Régulation du marché automobile algérien

Quels droits pour le consommateur ?

Auteur : AZIEZ Brahim   
Publié le : 27 Septembre 2009
L’ouverture du marché des véhicules neufs, vers le début des années 90, n’avait pas laissé entrevoir la croissance rapide de ces dernières années. Les pouvoirs publics qui n’ont certainement pas prévu un boom pareil se sont butés à des réalités bien  amères : la distribution automobile n’obéissait à aucune règle, les véhicules importés ne répondaient à aucune norme, les réseaux routiers devenaient de plus en plus saturés (pour ne pas reprendre le terme devenu à la mode « congestionnés »), les accidents de la route de plus en plus mortels et coûteux pour le trésor public, alors que la facture d’importation ne cessait de gonfler.  L’ouverture tous azimuts a fini par révéler bien des carences.
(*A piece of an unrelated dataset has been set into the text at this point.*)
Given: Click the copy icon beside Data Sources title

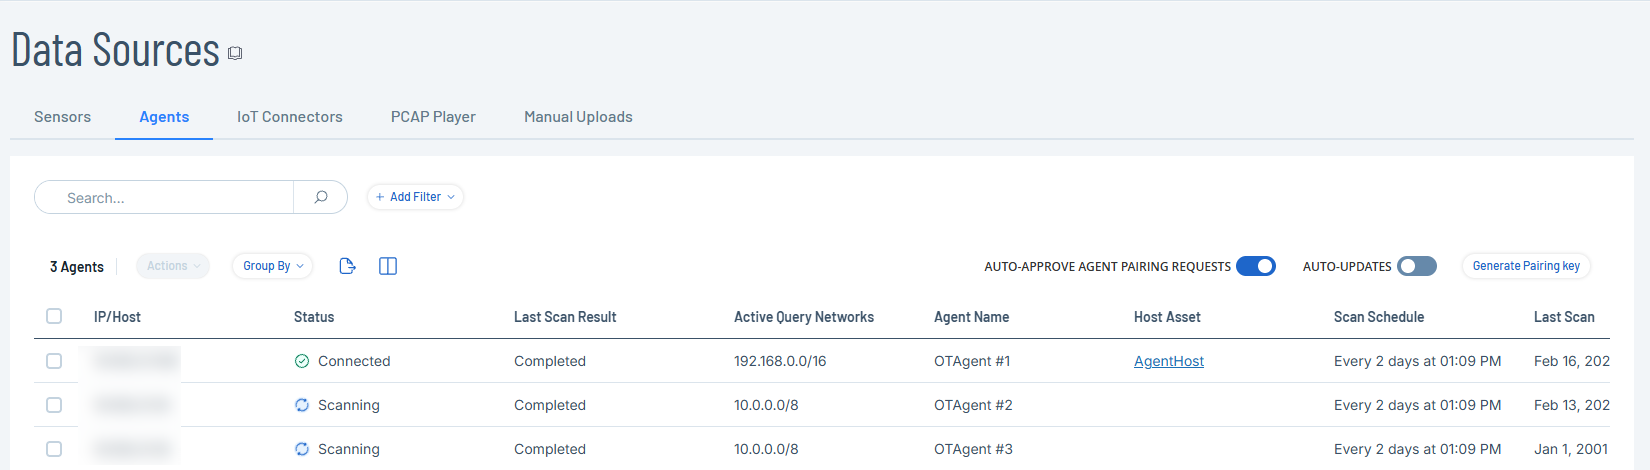Looking at the screenshot, I should pos(235,53).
Mais celles qui nous importent aujourd’hui ont un rapport avec les consommateurs algériens que nous sommes. Et les questions que suscite notre sujet d’aujourd’hui sont : Sommes nous aussi bien servis que les consommateurs européens, chinois, japonais, indiens ou autres ? Avons-nous droits aux mêmes considérations, aux mêmes services ? Aux mêmes traitements ? Pas si sûr. Le fait est que le consommateur algérien ne jouit pas d’une réelle protection sur un marché qui tente de trouver sa juste régulation. Le client algérien n’a toujours pas de vis-à-vis pour faire part de ses déboires, en dehors de la justice qui, elle, n’a toujours pas de spécialisation dans le traitement des affaires liées à l’automobile. Le manque d’expertise et les nombreux vides juridiques l’acculent encore plus. Et ce n’est certainement pas le décret 07/390 (du 12 Décembre 2007) qui mettra l’algérien à l’abri des spéculateurs et autres mercenaires des quatre roues motorisées. Et en plus des nouvelles dispositions imposées par les pouvoirs publics, c’est (encore) le consommateur qui se retrouve pris en otage, sanctionné qu’il est de toutes parts.